The six biggest publicly traded, new-vehicle megadealer groups report large gains in parts and service revenue for the fourth quarter and for full-year 2021.
“The demand is there,” CEO David Smith of Sonic Automotive says in a phone interview following a conference call to announce fourth-quarter earnings.
For all six retail groups combined, parts and service revenue was $10.9 billion for all of 2021, an increase of 14.3% vs. 2020. That’s on a same-store basis. For the quarter, service and parts revenue was $2.9 billion, up 12.6%, according to company reports.
Sonic, based in Charlotte, NC, reports fourth-quarter revenue for parts, service and collision repair for its franchised dealerships of $333.2 million on a same-store basis, an increase of 8.7% vs. the year-ago quarter. Revenues for all of 2021 were $1.3 billion, up 12.2%. That’s not counting Sonic’s EchoPark used-car-only locations.
Like its competitors, Sonic reports the increase in parts and service came primarily from customer-pay work. The recovery from the lows experienced in 2020 because of pandemic shutdowns continued to be slow for warranty work and for collision repair.
For franchised dealerships, Sonic says its same-store, customer-pay gross profit increased 18.3% in the fourth quarter, while warranty gross profit was down 13.6% vs. a year ago.
“That’s hard for us to control,” Smith says of warranty work. Parts availability is part of the problem, he says.
Asbury Automotive of Duluth, GA, reports separately that while its parts and service revenue increased 13.3% in the quarter, within that number its customer-pay revenue rose 17% and its warranty revenue dropped 19%.
Dan Clara, senior vice president of operations, says in a conference call an increase in customers making their own service appointments online was a big contributor in the fourth quarter. “We achieved over 149,000 online service appointments, an all-time record and a 16% increase over the prior-year quarter,” he says.
Compared with other service customers, those who make online appointments have higher service retention, higher margins and report a better experience, Clara says.

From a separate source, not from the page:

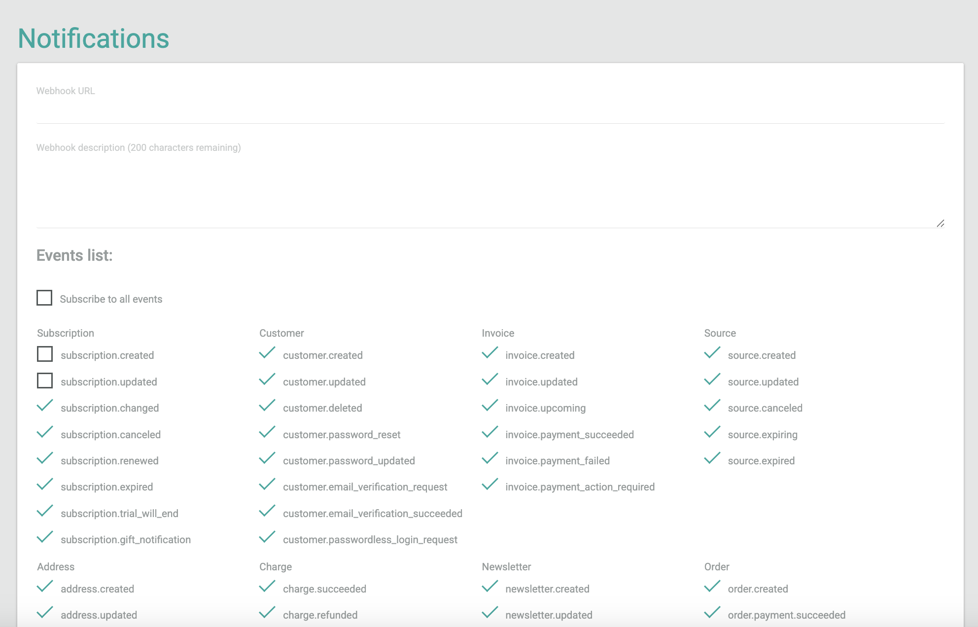Toggle customer.passwordless_login_request checkmark
Screen dimensions: 978x627
267,538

Besides the lag in warranty work, retailers report an uptick in technicians calling in sick, which they attribute to the Omicron variant of the COVID-19 pandemic.
Due to “unplanned absenteeism,” AutoNation of Fort Lauderdale, FL, finds itself running behind on internal reconditioning work on used cars because it is devoting scarce technicians to customer-pay work, CEO Michael Manley says.

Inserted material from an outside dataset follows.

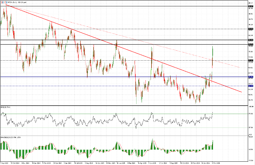Click the 84.89 dashed level price label

point(251,29)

“One of the most precious resources we have is our technical labor,” he says.
Sonic Automotive’s Smith also reports an uptick in sick time.
“I think the biggest impact on fixed operations is the impact that COVID has had on fixed ops, from the technicians when they’ve been out sick,” he says. “That has been a challenge for us. Certainly, the work backs up because we don’t have enough people.”